Given problem
Copy out each of the rows below word for word, leaving the pictures out of your copy.

Record excerpts
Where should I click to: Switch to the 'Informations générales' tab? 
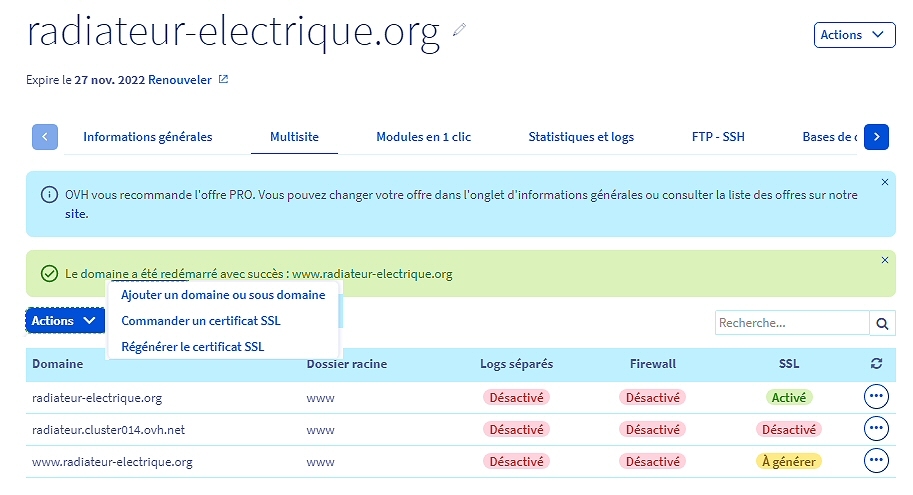(148, 137)
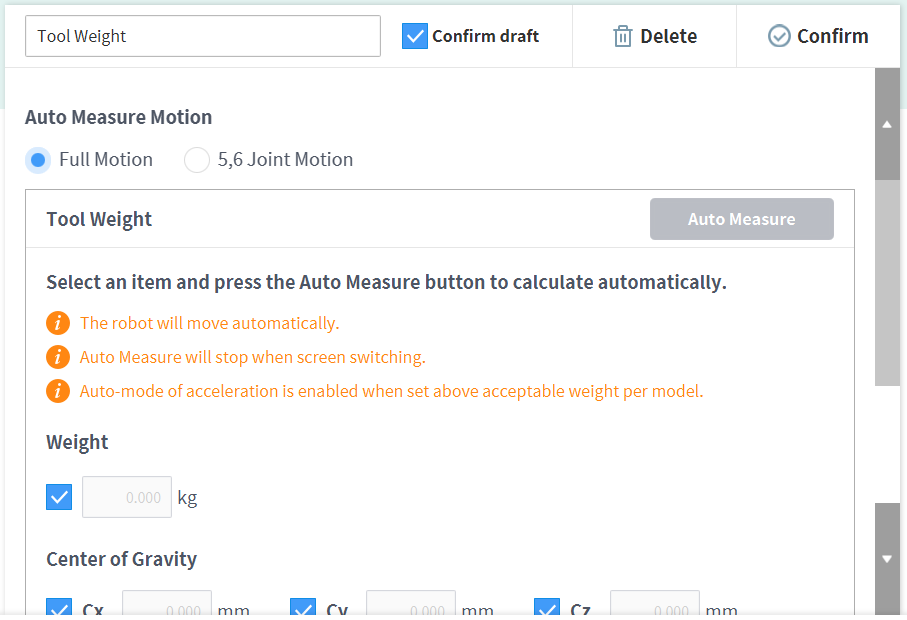Click the scrollbar up arrow

coord(887,125)
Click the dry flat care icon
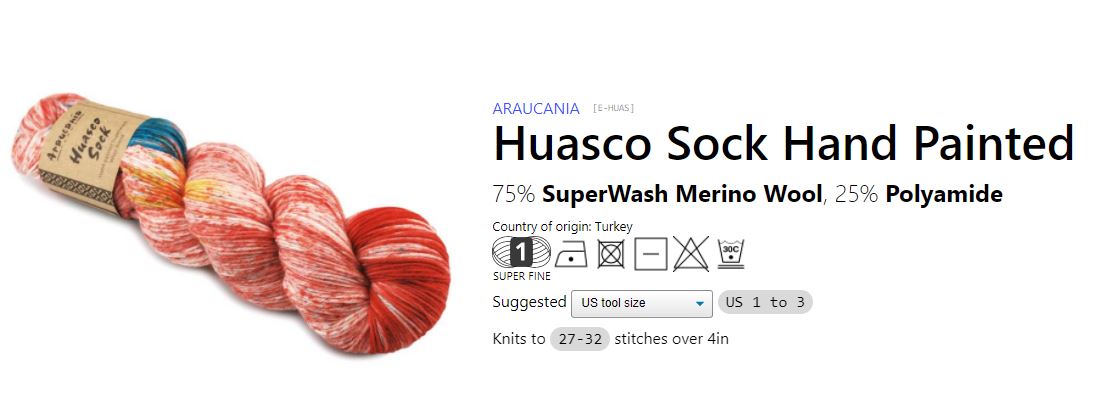 click(x=651, y=254)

Result of the exercise
Where should I click to: Switch to the 'Informations générales' tab? 
(148, 137)
Click the scrollbar up arrow

coord(887,125)
Click the dry flat care icon
 click(x=651, y=254)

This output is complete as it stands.